Have you ever had to ensure that 30 million concurrent viewers were having a good Quality of Experience with your live stream? We hadn’t either. In fact, nobody had — until this past spring, when we stepped up to the challenge of using Mux Data to monitor one of the largest live streaming events in history. Ever. The event shattered existing streaming records. Here are just a few of the figures we crunched after the streams wrapped up:
- We monitored more than 60 events across several weeks with peak viewership ranging from 8 million to over 30 million concurrent viewers.
- We processed data for almost 17 billion views across all the events.
- The system supported high-volume bursty traffic up to 3 million RPS.
- Each event ranged from 60 to 150 terabytes of event data, totaling 7 petabytes collected.
But it wasn’t all fun and games. There are months of load testing and system hardening that go into preparing for massive events like this. Here’s a look at what it takes to support monitoring live video at record-breaking scale:
First, a bit about Mux’s real-time architecture.
Mux Data collects and analyzes video Quality-of-Service (QoS) data in real time. Customers integrate Mux Data SDKs with their video player. The SDK sends playback events (e.g., playback start & end, rebuffering start & end, etc.) through load balancers to our backend collection servers. There, we parse the events and enqueue them on a Kafka cluster for asynchronous processing.
Playback events are then processed by a scalable number of "processor” services that read Kafka topics and build up a representation of each active view by accumulating the view events. The processor services write real-time data to a number of distributed analytics database services, mostly based around the open-source Clickhouse database, which is accessed by Mux Data customers via our API or monitoring dashboard.
With only a few months available for preparation, we didn’t have time for major rewrites or architectural changes. We had to scale out the current system.
Our first step was to deploy a separate ingestion pipeline. This helped us isolate any changes that were specific to this event and minimize any potential impact on other customers. Scaling event collection and processing for this separate pipeline was relatively straightforward, since those are stateless services that easily scale horizontally. Scaling Kafka and ClickHouse vertically took more planning and testing.
You can have an idea that the infrastructure you’ve come up with is going to work well, but the only way you’ll truly know if it will scale is by sending traffic through it. However, it’s probably not a great idea to start sending huge amounts of production traffic through a system without prior testing. That’s where load testing comes in. If you’re unfamiliar with load testing, it’s kind of like throwing a bunch of rocks at a window to see if it will withstand the oncoming challenge.
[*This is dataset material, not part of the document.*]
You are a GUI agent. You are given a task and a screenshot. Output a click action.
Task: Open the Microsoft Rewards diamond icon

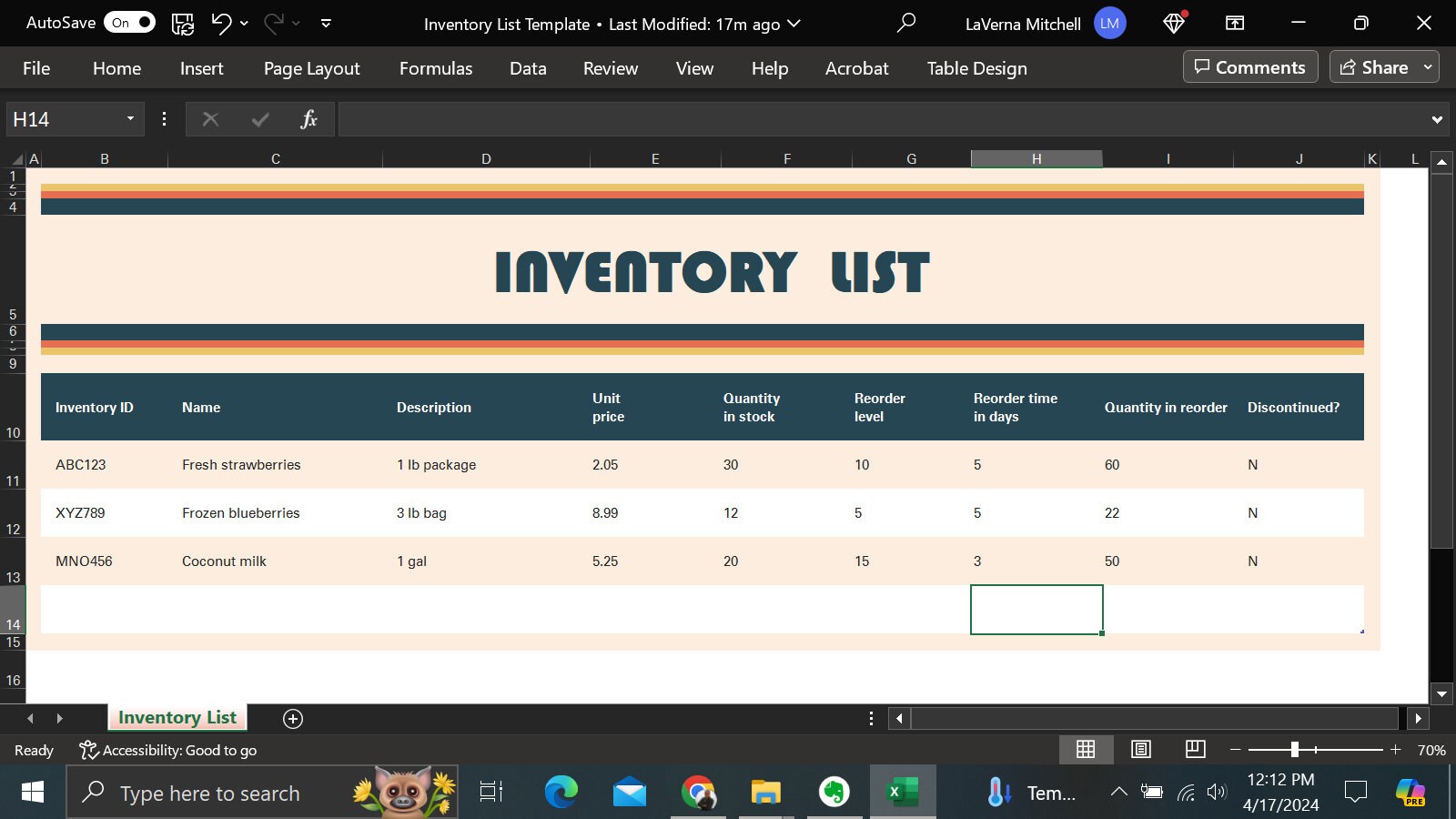coord(1172,24)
Having a separate ingestion pipeline allowed us to perform a whole suite of load tests, with up to 50 million concurrent simulated views, before the event began. Load testing uncovered many infrastructure bottlenecks. For example, we saw our Kafka brokers hitting the network bandwidth limit and EBS volume bandwidth limits. We tested several solutions before settling on changing the compression algorithms as well as the AWS instance types.
We found another limit when it came to AWS load balancers. For this level of traffic, we needed to augment our ingestion pipeline to use multiple AWS classic load balancers (CLBs). But we found that as traffic scaled upwards, these additional CLBs wanted to consume more subnet IPs than we had available.
In contrast, AWS network load balancers (NLBs) can support much larger amounts of traffic with a static IP. They also do not need to be “prewarmed” the way CLBs do (i.e., configured by AWS Support to have the appropriate level of capacity for bursty traffic). We had been considering switching to NLBs for a while and felt this was the right time to make that change.
Ultimately, load testing can only get you so far when it comes to one-of-a-kind traffic events. There’s only so much mocking you can do. At some point you’ll have to start sending your production traffic through.
A serious challenge with the traffic was not just its size, but its shape and behavior. As we’ve mentioned before, the performance of our system changes based on the traffic it receives. During the Super Bowl, many viewers within the US have high-bandwidth connections that are close to our collection data centers. Not so for traffic outside the US or viewers with lower-bandwidth connections.
For this event, the majority of the traffic didn’t mimic the Super Bowl audience. As a result, we saw an increased percentage of latent requests. To make sure we didn’t DDOS ourselves with high-latency traffic, we (1) set more aggressive timeouts server side and (2) tuned the client-side retry behavior to back off more quickly.
Should you load test for large events like this? Absolutely. But even with a ton of load testing, you are likely going to find other ways to improve once you better understand traffic patterns. Starting with a flexible microservice architecture and having lots of previous experience with live events like the Super Bowl made it possible for us to support unprecedented scale this year (around 5x bigger than our previous record.) See you at the next game!